After the divisiveness of the Game of Thrones finale, fans will no longer simply flock to any Game of Thrones-related content. House of the Dragon must prove itself to be worth watching immediately. Several other spin-offs were considered, and a pilot set during The Age of Heroes was shot before being scrapped. The decision to move forward with House of the Dragon is a smart one, as dragons themselves are a huge audience draw. The prequel will reportedly include at least 17 dragons, a feature House of the Dragon must take care not to waste.
The Game of Thrones pilot had to introduce an entire world and quickly create enough empathy for its characters that the audience would stick with them throughout the show’s unprecedentedly elevated fantasy storytelling that, up until Game of Thrones’ release, had never succeeded to such a degree on television. By contrast, House of The Dragon’s setting is clear already.

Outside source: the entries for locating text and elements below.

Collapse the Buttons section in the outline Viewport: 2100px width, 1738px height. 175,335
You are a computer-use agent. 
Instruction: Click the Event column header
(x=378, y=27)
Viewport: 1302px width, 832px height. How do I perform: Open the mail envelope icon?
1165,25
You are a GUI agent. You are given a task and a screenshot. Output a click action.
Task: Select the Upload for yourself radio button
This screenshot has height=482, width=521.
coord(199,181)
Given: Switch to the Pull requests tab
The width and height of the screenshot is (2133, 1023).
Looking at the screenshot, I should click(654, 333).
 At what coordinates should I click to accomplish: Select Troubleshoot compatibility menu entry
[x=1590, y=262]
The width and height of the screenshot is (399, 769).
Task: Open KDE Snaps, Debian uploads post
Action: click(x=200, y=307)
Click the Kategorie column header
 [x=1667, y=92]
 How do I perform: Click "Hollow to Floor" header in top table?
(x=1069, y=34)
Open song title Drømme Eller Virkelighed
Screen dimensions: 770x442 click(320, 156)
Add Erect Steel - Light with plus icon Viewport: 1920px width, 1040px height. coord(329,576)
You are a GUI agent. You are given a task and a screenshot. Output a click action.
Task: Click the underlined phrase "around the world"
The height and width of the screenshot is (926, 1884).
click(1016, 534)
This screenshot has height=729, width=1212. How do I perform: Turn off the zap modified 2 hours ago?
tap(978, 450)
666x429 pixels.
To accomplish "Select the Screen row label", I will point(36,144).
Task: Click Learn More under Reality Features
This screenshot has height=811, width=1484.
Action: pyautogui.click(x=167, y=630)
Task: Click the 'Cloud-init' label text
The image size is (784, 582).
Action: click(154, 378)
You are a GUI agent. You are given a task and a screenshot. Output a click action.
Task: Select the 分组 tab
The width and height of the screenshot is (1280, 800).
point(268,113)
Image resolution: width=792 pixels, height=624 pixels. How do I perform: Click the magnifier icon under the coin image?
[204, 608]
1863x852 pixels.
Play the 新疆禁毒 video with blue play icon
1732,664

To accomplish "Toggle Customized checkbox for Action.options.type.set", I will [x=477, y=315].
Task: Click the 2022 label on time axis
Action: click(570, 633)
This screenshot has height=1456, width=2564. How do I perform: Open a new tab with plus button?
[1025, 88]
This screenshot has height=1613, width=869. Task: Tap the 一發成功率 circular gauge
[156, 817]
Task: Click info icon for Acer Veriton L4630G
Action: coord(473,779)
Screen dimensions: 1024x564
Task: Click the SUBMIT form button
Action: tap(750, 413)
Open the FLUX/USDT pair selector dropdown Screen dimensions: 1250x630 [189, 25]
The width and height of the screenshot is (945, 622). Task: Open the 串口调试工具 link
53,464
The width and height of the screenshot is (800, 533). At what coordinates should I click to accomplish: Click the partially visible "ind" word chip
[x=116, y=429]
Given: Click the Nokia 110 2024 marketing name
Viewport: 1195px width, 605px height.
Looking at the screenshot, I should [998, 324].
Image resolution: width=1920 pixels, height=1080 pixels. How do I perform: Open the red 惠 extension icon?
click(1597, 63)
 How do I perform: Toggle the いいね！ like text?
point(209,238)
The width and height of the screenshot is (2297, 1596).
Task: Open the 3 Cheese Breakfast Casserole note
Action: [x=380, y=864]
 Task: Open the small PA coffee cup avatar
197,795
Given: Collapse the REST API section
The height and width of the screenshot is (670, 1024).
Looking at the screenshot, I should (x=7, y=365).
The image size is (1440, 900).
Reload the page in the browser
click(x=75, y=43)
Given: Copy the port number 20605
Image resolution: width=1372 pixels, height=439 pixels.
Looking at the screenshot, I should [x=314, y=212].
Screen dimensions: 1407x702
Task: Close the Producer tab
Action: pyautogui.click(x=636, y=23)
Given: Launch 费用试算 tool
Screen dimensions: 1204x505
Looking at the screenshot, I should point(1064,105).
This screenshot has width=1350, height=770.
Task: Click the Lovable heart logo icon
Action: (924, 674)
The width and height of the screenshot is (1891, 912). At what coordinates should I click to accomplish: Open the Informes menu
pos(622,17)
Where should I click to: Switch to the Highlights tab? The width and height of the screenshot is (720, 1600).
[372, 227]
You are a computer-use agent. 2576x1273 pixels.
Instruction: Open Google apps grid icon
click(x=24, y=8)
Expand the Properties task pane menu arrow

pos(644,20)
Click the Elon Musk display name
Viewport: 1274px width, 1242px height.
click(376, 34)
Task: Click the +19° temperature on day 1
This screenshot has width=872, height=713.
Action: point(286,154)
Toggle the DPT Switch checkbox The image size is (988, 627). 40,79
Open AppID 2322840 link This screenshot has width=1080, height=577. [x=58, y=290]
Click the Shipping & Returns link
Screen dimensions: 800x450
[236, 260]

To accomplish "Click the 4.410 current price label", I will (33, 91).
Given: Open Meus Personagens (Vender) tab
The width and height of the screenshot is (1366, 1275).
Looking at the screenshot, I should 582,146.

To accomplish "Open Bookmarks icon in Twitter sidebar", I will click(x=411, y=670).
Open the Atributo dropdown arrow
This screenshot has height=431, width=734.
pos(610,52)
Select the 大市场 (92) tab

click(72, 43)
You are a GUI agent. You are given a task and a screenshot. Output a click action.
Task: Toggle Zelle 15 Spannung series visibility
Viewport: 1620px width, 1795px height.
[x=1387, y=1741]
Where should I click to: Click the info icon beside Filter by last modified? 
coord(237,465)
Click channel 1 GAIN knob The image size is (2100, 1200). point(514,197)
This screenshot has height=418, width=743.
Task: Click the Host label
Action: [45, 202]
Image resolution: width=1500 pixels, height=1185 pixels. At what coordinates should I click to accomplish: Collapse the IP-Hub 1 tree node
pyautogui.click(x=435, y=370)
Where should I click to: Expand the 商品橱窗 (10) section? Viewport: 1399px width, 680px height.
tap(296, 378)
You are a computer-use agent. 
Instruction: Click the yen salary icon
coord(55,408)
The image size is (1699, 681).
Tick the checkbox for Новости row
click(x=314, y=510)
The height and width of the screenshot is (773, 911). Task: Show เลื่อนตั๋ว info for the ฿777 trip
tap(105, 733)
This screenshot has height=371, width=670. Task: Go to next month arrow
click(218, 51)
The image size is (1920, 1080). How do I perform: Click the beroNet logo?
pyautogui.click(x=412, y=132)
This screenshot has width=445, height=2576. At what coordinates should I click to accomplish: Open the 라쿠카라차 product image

Westeros is still Westeros, regardless of where the show lands on the franchise’s overarching timeline. The prequel’s challenge is to establish the stakes early with the dramatic irony of Game of Thrones’ audiences already roughly knowing how everything will turn out. Those familiar with Game of Thrones already know how the titular House will fall, and they know how the wheel breaks. The pilot needs to re-elevate the emotional stakes to make the journey still worthwhile.
Enough information has leaked about the famously terrible unaired pilot of Game of Thrones to establish that the characterizations were the primary reason the episode was scrapped. It was not made clear that Cersei and Jamie were brother and sister, making the shocking ending where Jamie throws Bran out the window confusing rather than gasp-inducing. Additionally, both Dany and Catelyn Stark were recast with Emilia Clarke and Michelle Fairley, respectively, and the women were rewritten to inspire more empathy for them. Particularly, Dany’s rape in the aired pilot was added to clarify her motivations. While detractors of this idea point out that the scene was consensual in the book, the choice certainly creates the kind of immediate compassion that could carry less fantasy-loving members of the audience through her story.
Anyone tuning in to House of the Dragon is prepared for Martin’s style of fantasy. Instead of leaning into its relationship to its predecessor, the prequel needs to stay away from the self-referential tendencies that hurt Game of Thrones season 8 and carve out a new identity for itself. Characters such as Daemon Targaryan (Matt Smith) and King Viserys (Paddy Considine) already feel larger than life due to their historical context within the larger Game of Thrones canon. What the prequel needs to focus on is bringing further depth to its world and making it clear that it has something new and compelling to say about Westeros.